__Extracted information__:
====

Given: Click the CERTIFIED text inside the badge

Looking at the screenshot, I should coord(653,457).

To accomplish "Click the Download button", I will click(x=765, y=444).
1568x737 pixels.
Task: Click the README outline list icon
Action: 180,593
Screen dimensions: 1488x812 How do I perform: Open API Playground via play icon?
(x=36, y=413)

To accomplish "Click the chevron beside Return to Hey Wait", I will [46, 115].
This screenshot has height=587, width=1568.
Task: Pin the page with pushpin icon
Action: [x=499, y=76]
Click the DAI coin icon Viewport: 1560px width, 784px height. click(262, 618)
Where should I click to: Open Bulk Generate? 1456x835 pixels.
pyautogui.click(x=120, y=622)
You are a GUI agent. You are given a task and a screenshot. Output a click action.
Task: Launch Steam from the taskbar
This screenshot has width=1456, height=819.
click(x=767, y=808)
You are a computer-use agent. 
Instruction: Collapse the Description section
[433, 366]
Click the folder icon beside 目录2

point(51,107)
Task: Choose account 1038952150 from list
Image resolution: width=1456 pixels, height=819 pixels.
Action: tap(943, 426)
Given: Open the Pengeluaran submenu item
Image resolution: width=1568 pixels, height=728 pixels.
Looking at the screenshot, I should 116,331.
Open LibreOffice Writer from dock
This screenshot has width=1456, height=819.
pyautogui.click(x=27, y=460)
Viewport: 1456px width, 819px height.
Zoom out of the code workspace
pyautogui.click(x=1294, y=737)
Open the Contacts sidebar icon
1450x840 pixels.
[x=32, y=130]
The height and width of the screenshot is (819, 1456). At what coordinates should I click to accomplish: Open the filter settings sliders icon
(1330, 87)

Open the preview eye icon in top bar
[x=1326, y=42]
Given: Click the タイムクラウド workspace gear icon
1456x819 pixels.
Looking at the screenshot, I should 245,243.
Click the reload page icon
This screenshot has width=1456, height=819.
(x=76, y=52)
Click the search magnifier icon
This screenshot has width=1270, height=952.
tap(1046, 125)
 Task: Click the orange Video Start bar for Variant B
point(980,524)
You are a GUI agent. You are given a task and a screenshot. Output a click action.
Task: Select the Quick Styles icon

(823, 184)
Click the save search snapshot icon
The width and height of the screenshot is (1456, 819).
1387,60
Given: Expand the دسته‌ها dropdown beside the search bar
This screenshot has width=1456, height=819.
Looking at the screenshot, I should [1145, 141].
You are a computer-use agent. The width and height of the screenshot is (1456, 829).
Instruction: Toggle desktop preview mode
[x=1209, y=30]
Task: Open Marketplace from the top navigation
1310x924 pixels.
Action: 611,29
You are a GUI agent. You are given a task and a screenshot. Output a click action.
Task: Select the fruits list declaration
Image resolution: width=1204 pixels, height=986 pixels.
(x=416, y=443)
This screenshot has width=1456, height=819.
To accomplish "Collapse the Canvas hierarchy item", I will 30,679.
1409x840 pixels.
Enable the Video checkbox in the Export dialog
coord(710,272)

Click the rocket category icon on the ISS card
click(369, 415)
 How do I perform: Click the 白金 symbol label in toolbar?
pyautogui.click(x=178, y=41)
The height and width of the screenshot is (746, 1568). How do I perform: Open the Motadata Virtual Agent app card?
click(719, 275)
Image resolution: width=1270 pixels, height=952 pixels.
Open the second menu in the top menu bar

====

__Your instructions__: In the listing above, find the lines holding the word "Viewport" and copy them.

__Task solution__:
Click the DAI coin icon Viewport: 1560px width, 784px height. click(262, 618)
Viewport: 1456px width, 819px height.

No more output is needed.